In a preferred embodiment, the reaction temperature for preparing
eNon is between ambient temperature and 50.degree. C.
[0055] Compound I may be both a mixture of enantiomers, for example
R,S or end/exo enantiomers, and enantiomerically pure, i.e.
comprise mainly one enantiomer. In one embodiment, the process of
the invention involves converting an enantiomerically pure
substrate.
[0056] In the process of the invention, isomerically pure,
enantiomerically pure or chiral products or optically active
compounds mean enantiomers which show enrichment of one enantiomer.
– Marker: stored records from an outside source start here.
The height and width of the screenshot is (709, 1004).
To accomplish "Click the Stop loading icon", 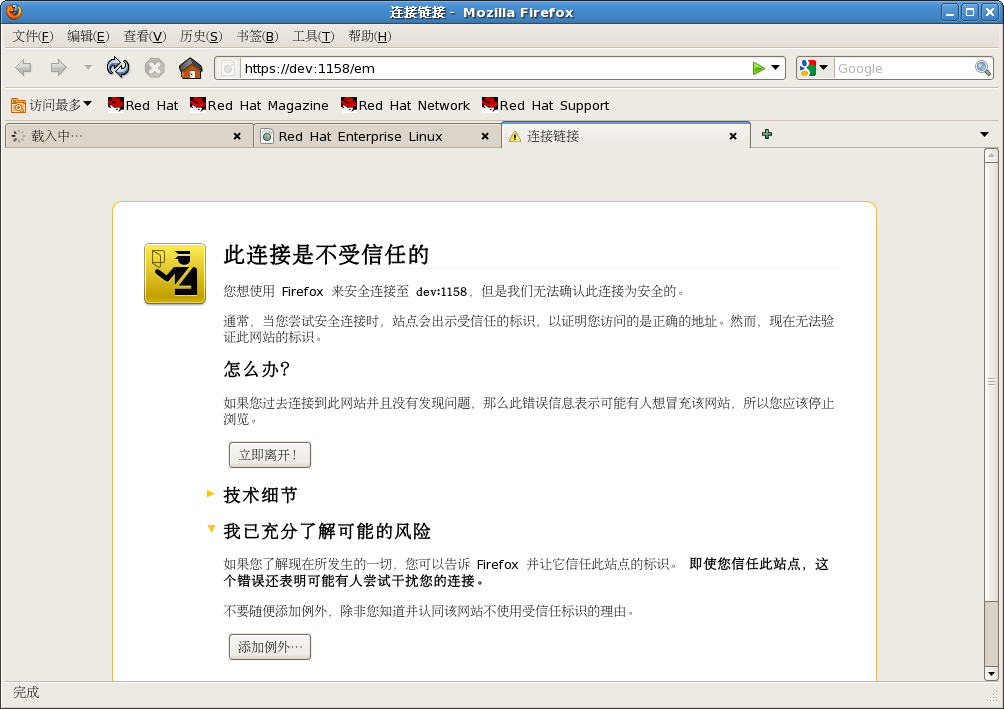I will (x=154, y=68).
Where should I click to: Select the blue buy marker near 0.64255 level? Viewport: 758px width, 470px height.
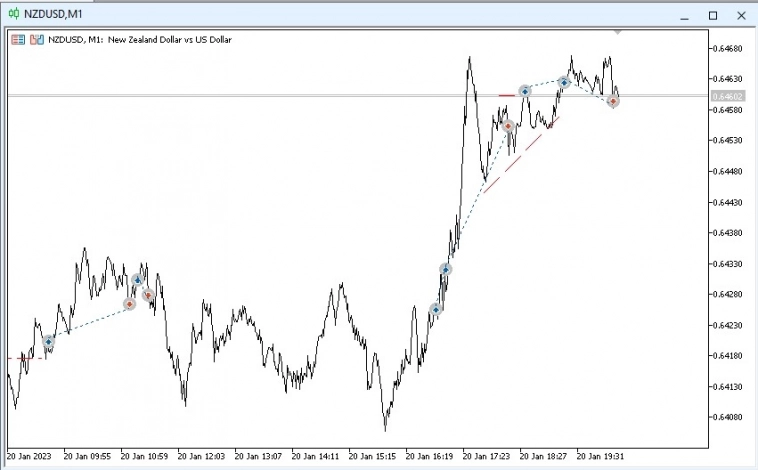coord(436,310)
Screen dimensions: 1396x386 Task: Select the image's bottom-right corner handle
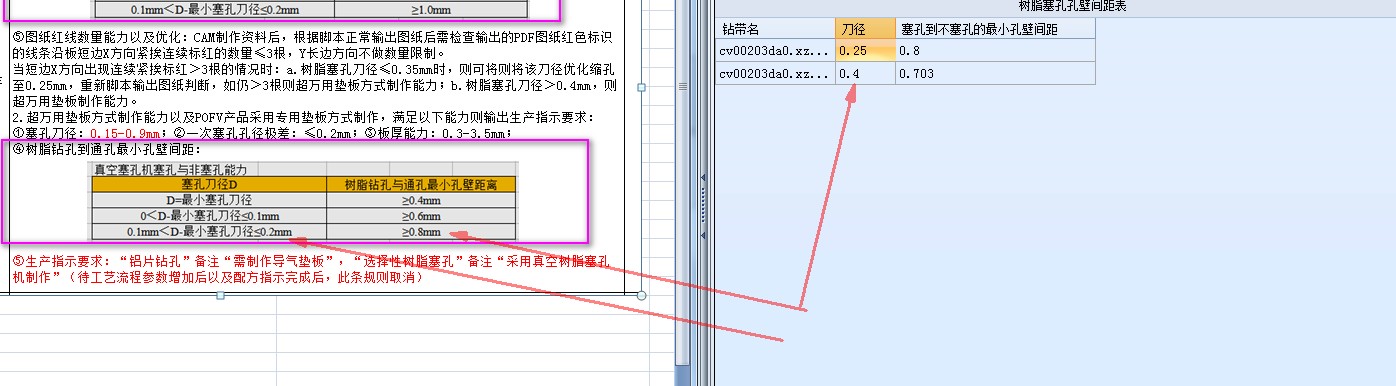[x=641, y=295]
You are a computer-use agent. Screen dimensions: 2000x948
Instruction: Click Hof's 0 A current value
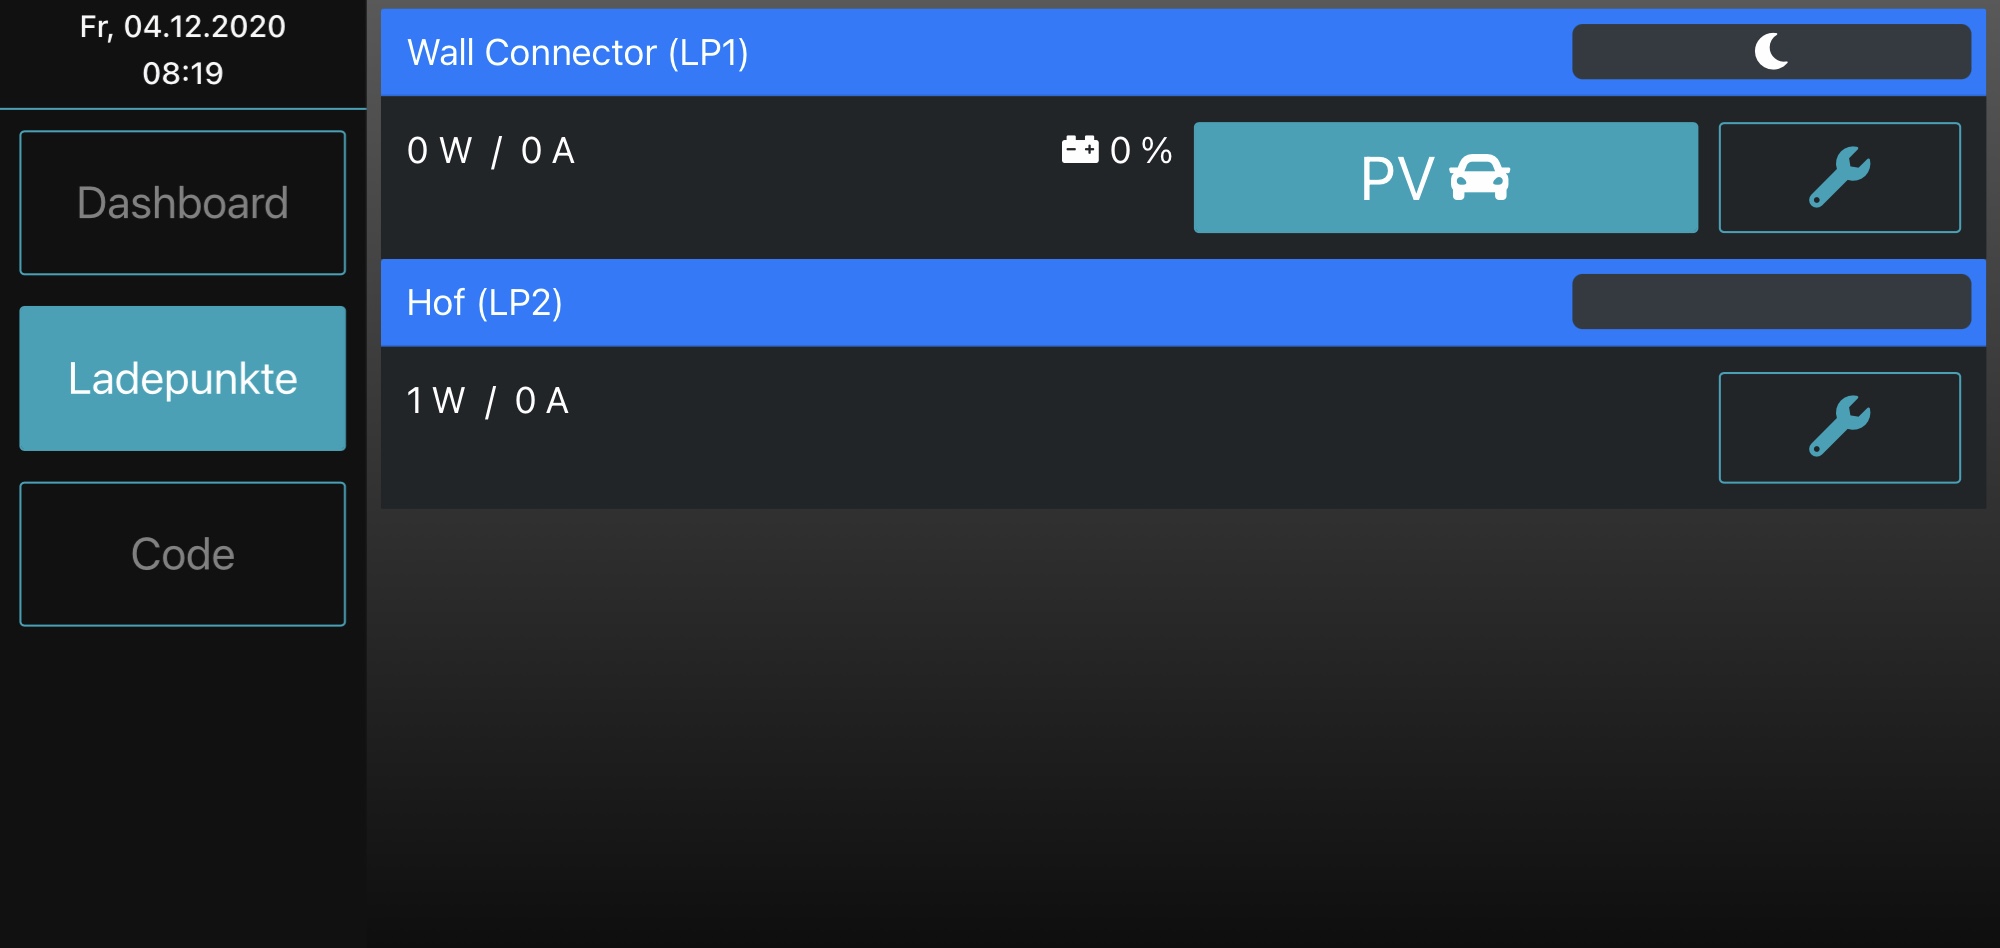pyautogui.click(x=541, y=401)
The process preferably achieves enantiomeric purities of at least
70% ee, preferably of at least 80% ee, particularly preferably of
at least 90% ee, very particularly preferably at least 98% ee, even
more preferably 99% ee, and most preferably of at least 99.5%
ee.
[0057] In one embodiment, the process of the invention involves
hydrolyzing R-5-norbornene-2-endo-carbonitrile,
S-5-norbornene-2-endo-carbonitrile,
R-5-norbornene-2-exo-carbonitrile, and/or
S-5-norbornene-2-exo-carbonitrile to give the corresponding
S-5-norbornene-2-exo-carboxylic acid,
S-5-norbornene-2-endo-carboxylic acid,
R-5-norbornene-2-exo-carboxylic acid and
R-5-norbornene-2-endo-carboxylic acid, respectively.
[0058] In a further embodiment, compound I equals
R-5-norbornene-2-endo-carbonitrile and
S-5-norbornene-2-endo-carbonitrile or
R-5-norbornene-2-exo-carbonitrile and
S-5-norbornene-2-exo-carbonitrile.
[0059] In another embodiment, compound I equals
R-5-norbornene-2-endo-carbonitrile or
S-5-norbornene-2-endo-carbonitrile or
R-5-norbornene-2-exo-carbonitrile or
S-5-norbornene-2-exo-carbonitrile.
[0060] Consequently, the invention also relates to a process in
which an enantiomerically pure product is obtained.
[0061] In one embodiment, the invention relates to a process in
which at a substrate concentration is at least 20 mM, preferably 50
mM, 70 mM, 100 mM, 150 mM, 200 mM, 250 mM, 300 mM, 400 mM, 500 mM,
700 mM, 1000 mM, 2000 mM, or more and wherein at least 50%,
preferably 60%, 65%, 70%, 75%, 80%, 85%, 90%, 95%, or more of the
substrate, i.e. compound I, in particular
R-5-norbornene-2-endo-carbonitrile,
S-5-norbornene-2-endo-carbonitrile,
R-5-norbornene-2-exo-carbonitrile, and/or
S-5-norbornene-2-exo-carbonitrile, are converted to give compound
II.
[0062] In one embodiment, the substrate used is a mixture of
isomers, in particular a mixture of enantiomers, of compound I,
with one isomer, in particular one enantiomer of compound II, being
enriched in the product. Preference is given to using in the
process of the invention an endow and exo-enantiomer of compound I
with the endo- or exo-enantiomer of compound II being enriched.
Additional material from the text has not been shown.